In Switzerland, it is not feasible to validate patient-reported cardiovascular events via GPs since the information flow between primary care providers and specialists or tertiary care centers seems to be inadequate, so alternative methods must be attempted. To validate self-reported events, medical examinations of survivors might be performed, or their data linked with data from diagnostic registries or hospital databases. For clinical purposes, information flow between health care providers might also be improved by the electronic patient dossier of the Swiss Federal Office of Public Health. Its introduction is currently being revised [52]. Another way of improving the flow of information between primary care providers and specialists or tertiary care centers would be to increase the proportion of those registered with a GP. This could be achieved by introducing incentives for patients (e.g., lowering health insurance charges) or providers (e.g., capitation payments), or by mandatory registration [53]. As a result, the gatekeeping function of GPs would be strengthened.

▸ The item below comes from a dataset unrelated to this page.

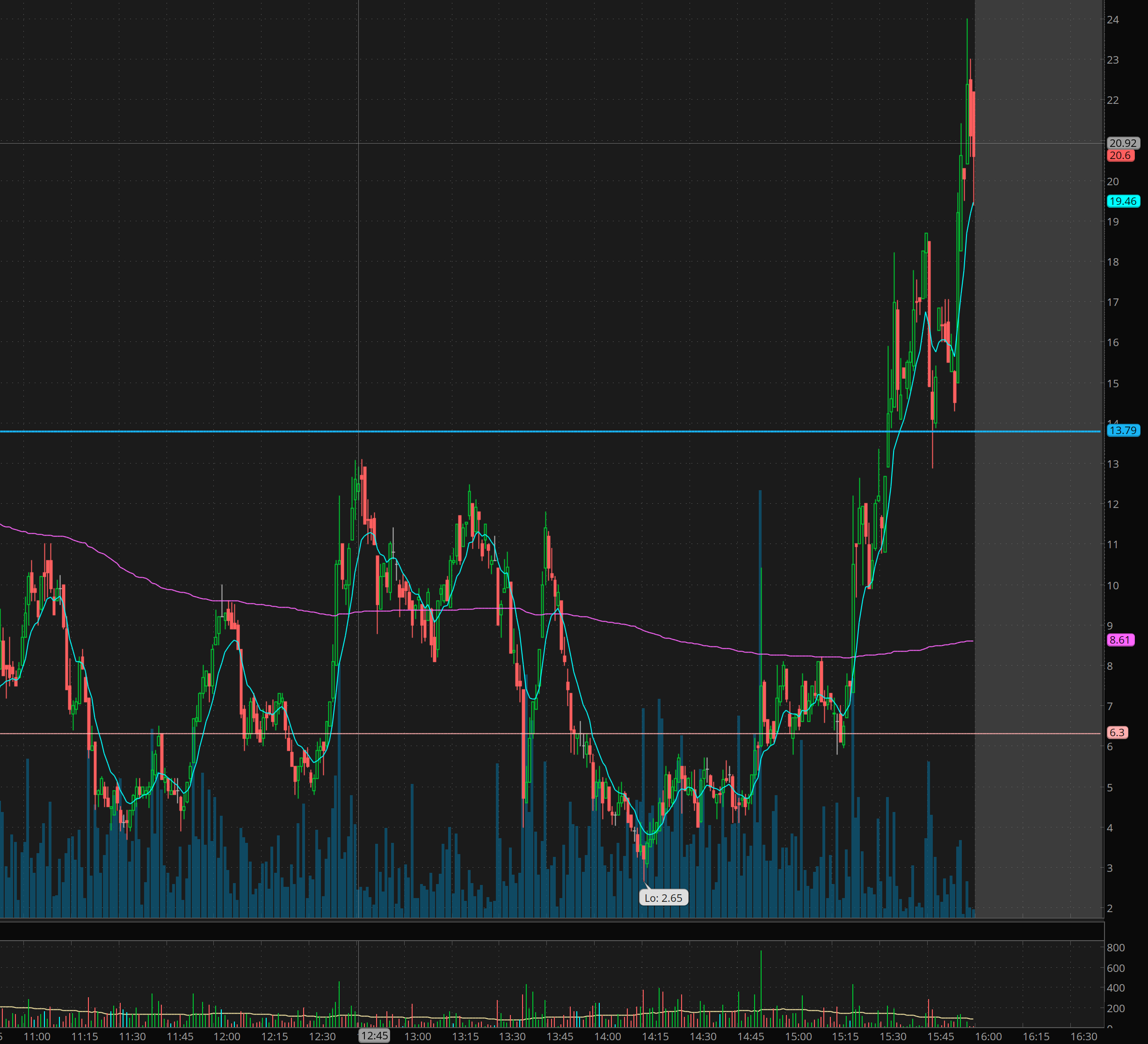Click the pink 6.3 price level label
This screenshot has width=1148, height=1044.
pyautogui.click(x=1117, y=732)
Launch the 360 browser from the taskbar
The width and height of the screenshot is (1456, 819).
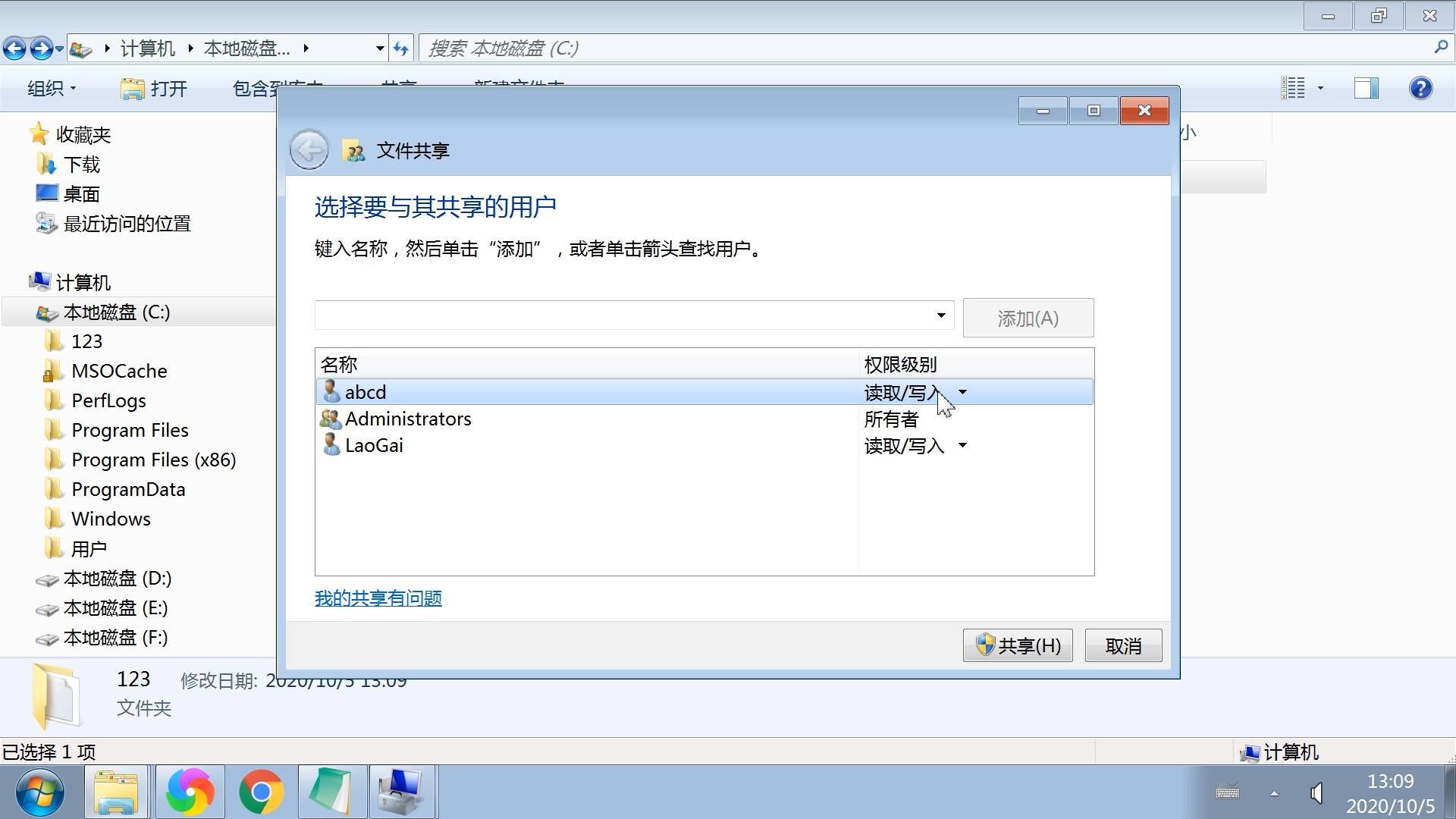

Long-term follow-up (LTFU) programs for childhood cancer survivors in Switzerland may provide easier access to information on late effects. In such a program (e.g., using Passport for Care®), follow-up clinics serve as gatekeepers and maintain information from multiple disciplines [54]. Until now, only a small proportion of adult survivors is served by a LTFU clinic in Switzerland [55].

Conclusions

Despite excellent GP compliance, it was not feasible to validate self-reported cardiovascular problems via GPs because they do not serve as gatekeepers in the Swiss health care system. It is thus necessary to develop other validation methods to improve the quality of patient-reported outcomes, and to introduce policies improving the flow of information between health care providers. This would be beneficial not only for research purposes, but more importantly for a better clinical care of patients.